### WHAT NEEDS TO BE DONE
Among these entries, how many lines contain "Auger"? Say the number and nothing else.

### INPUT FOR THIS TASK
>>>>>

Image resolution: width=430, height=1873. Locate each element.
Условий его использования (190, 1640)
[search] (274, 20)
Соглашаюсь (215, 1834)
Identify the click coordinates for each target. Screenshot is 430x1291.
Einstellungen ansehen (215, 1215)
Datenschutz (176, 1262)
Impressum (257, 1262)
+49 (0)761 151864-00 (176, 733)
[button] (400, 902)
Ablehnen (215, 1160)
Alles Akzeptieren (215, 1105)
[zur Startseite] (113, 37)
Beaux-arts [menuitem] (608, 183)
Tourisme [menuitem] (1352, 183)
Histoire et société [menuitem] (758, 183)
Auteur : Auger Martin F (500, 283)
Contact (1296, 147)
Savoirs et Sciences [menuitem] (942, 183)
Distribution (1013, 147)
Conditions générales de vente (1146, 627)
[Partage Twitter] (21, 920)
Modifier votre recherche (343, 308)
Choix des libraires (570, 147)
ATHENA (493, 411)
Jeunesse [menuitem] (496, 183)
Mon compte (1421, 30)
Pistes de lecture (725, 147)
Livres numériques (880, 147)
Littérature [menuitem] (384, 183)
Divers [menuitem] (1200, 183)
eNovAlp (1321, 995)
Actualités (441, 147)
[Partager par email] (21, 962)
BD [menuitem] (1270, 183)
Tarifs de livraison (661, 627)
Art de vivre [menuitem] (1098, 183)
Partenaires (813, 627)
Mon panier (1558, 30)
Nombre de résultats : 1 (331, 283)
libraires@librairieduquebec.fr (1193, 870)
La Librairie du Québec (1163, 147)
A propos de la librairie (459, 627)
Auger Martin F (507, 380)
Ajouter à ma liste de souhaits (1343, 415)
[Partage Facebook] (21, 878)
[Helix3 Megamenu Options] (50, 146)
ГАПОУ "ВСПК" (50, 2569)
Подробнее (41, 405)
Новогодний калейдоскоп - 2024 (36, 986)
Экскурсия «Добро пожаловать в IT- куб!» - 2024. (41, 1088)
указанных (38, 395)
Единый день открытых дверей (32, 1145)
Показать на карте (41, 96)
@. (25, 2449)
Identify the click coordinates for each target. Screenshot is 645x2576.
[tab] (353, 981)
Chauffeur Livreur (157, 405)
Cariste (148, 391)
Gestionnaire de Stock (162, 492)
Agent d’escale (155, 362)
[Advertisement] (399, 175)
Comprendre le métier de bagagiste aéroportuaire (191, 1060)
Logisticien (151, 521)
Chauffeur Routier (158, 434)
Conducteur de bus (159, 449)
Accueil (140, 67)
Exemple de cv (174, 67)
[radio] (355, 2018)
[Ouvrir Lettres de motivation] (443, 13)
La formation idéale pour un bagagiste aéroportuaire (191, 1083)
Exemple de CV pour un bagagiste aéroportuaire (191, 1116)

<<<<<

### EXERCISE OUTPUT
2